Phelps D L
University of Rochester School of Medicine and Dentistry, New York.
Clin Perinatol. 1988 Dec;15(4):955-63.
Infants are born with low tissue stores of tocopherol and accumulate this vitamin from feedings after birth. If prolonged malabsorption of tocopherol occurs, a recognized hemolytic anemia and spinocerebellar degeneration develops after a period of months to years. This is preventable with tocopherol supplementation. However, a benefit of tocopherol supplementation in premature infants who are transiently unable to feed after birth has been harder to prove. Pharmacologic doses have not definitively been shown to be beneficial in any of the putative oxygen toxicity syndromes, with the possible exception of PV/IVH. It is exciting that tocopherol appears to reduce significantly the incidence and severity of IVH, and this potential application underscores the urgent need for pharmacologic studies of this lipid nutrient. In order to administer the drug safely, we must establish the best means of assessing sufficiency and toxicity in premature infants. Measures of tissue capacity to resist oxidative stress appear to be the most promising of these tests at this time. In the interim, a working proposition is to provide sufficient tocopherol to these infants to raise the plasma levels into the range considered normal for term, breastfed infants.

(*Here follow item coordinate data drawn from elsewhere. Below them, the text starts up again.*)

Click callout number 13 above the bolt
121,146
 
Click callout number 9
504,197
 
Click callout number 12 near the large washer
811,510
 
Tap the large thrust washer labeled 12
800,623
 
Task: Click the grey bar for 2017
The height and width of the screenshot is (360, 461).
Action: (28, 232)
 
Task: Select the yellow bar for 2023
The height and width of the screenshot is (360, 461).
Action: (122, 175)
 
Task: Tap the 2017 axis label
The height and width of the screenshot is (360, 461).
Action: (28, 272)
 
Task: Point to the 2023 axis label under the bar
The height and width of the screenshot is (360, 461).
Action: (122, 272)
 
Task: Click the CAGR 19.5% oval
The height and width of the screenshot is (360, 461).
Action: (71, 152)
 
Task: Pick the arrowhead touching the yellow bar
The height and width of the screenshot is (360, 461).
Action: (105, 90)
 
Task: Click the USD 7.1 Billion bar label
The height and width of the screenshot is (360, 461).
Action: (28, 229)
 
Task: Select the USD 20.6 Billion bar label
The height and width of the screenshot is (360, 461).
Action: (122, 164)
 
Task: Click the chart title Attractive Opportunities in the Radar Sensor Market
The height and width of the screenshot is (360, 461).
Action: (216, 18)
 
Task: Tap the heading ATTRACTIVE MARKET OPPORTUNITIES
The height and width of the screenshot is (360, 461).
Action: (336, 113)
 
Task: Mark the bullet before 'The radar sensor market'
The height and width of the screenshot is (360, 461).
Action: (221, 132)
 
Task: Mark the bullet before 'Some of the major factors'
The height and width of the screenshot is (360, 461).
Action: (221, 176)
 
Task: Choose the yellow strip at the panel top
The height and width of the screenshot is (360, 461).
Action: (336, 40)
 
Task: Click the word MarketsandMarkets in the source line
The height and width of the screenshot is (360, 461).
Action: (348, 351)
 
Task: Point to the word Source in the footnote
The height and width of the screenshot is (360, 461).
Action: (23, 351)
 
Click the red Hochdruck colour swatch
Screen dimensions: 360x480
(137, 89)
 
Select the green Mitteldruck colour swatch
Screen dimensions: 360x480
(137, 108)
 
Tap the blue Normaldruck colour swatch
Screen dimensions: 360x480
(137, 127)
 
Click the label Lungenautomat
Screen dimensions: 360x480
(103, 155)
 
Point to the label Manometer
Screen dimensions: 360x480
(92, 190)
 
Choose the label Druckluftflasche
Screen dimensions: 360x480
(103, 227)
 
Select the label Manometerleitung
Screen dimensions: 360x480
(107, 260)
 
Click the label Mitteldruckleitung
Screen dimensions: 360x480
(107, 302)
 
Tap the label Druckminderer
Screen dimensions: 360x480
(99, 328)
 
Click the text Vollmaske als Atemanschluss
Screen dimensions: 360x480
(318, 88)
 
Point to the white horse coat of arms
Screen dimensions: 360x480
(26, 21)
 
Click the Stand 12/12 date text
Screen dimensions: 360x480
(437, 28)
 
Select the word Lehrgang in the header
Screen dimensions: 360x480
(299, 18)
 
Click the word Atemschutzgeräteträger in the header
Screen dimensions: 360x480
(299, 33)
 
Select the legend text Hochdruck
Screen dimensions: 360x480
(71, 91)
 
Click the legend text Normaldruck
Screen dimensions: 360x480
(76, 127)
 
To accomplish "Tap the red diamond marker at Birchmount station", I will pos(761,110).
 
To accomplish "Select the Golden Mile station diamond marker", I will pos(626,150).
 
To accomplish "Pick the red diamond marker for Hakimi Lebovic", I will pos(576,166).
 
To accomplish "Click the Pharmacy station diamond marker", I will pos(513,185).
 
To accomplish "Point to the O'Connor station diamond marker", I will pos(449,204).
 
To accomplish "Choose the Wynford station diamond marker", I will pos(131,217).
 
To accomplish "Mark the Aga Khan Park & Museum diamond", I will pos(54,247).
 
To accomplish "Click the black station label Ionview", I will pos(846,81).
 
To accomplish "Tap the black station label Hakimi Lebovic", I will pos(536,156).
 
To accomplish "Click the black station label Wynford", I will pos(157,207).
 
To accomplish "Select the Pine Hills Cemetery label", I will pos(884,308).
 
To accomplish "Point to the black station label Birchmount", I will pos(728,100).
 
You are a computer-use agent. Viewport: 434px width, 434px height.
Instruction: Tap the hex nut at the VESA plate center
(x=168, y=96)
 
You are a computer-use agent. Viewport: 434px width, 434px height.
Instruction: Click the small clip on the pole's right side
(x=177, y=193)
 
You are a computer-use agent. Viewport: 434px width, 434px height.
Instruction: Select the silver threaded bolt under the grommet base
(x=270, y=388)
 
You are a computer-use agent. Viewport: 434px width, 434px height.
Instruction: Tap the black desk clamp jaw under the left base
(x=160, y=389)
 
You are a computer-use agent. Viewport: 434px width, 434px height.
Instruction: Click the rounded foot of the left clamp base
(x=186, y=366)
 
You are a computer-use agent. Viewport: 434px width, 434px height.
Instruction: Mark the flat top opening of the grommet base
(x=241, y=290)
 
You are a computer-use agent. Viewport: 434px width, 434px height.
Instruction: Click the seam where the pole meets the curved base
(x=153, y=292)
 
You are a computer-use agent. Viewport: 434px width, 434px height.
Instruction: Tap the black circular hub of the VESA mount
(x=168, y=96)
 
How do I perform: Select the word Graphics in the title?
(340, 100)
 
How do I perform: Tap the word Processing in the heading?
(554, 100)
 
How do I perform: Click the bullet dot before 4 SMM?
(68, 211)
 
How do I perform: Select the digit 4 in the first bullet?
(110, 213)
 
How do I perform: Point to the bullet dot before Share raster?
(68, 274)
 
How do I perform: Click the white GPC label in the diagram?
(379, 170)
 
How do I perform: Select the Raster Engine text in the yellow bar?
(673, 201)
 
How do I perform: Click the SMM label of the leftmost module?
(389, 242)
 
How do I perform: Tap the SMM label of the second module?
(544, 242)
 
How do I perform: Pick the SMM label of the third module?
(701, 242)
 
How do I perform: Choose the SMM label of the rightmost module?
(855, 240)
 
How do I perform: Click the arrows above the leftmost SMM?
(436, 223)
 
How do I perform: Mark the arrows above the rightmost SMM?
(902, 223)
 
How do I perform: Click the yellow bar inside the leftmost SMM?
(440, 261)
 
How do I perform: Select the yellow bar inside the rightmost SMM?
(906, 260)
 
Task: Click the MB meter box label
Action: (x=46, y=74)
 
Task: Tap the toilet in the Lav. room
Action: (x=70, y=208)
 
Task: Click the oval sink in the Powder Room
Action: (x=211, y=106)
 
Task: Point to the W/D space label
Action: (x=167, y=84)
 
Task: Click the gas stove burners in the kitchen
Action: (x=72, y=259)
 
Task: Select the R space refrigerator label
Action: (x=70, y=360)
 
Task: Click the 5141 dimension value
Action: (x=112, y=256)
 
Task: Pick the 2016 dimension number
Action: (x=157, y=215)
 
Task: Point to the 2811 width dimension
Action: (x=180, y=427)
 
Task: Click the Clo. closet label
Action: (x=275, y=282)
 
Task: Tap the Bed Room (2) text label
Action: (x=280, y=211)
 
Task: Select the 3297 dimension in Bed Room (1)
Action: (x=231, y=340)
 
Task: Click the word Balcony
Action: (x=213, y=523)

婴儿出生时生育酚的组织储备较低,出生后通过喂养积累这种维生素。如果发生生育酚的长期吸收不良,数月至数年后会出现公认的溶血性贫血和脊髓小脑变性。补充生育酚可预防这种情况。然而,在出生后暂时无法进食的早产儿中补充生育酚的益处更难证明。除了脑室周围/脑室内出血(PV/IVH)可能是个例外,药理剂量尚未明确显示对任何假定的氧中毒综合征有益。令人兴奋的是,生育酚似乎能显著降低脑室内出血的发生率和严重程度,这种潜在应用凸显了对这种脂质营养素进行药理研究的迫切需求。为了安全给药,我们必须确定评估早产儿充足程度和毒性的最佳方法。目前,组织抵抗氧化应激能力的检测方法似乎是这些检测中最有前景的。在此期间,一个可行的建议是为这些婴儿提供足够的生育酚,使血浆水平提高到足月母乳喂养婴儿的正常范围。